**Data to examine:**
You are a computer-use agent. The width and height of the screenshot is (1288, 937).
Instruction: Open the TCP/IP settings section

==

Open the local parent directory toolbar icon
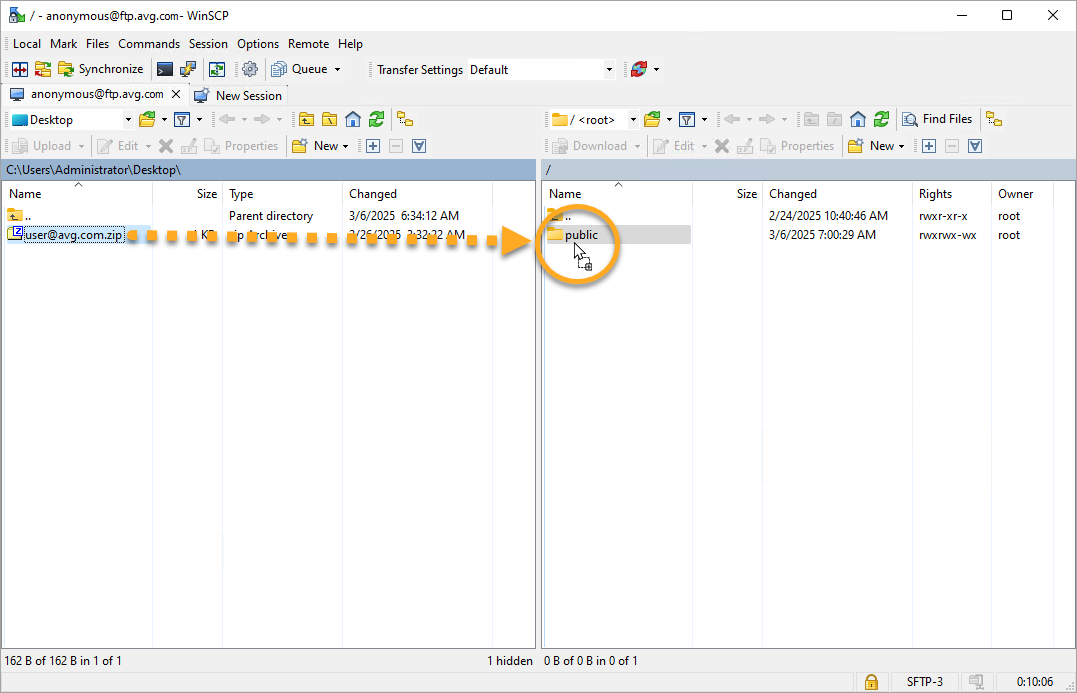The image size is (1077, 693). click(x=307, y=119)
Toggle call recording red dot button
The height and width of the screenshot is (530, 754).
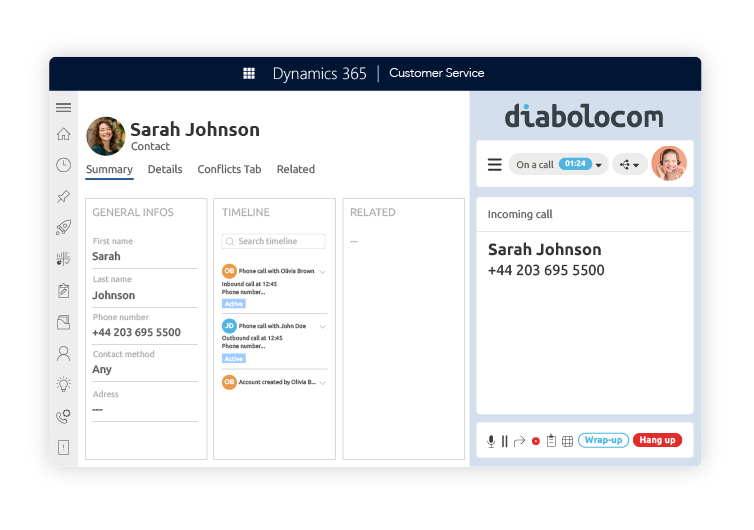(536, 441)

...

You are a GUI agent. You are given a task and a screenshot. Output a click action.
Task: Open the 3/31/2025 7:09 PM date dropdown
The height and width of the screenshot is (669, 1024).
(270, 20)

**Task item:**
All lines above from the one containing "You are a computer-use" to the one containing "Instruction: Open the TCP/IP settings section" must be repeated exactly, both lines included, and no others.

**Exercise solution:**
You are a computer-use agent. The width and height of the screenshot is (1288, 937).
Instruction: Open the TCP/IP settings section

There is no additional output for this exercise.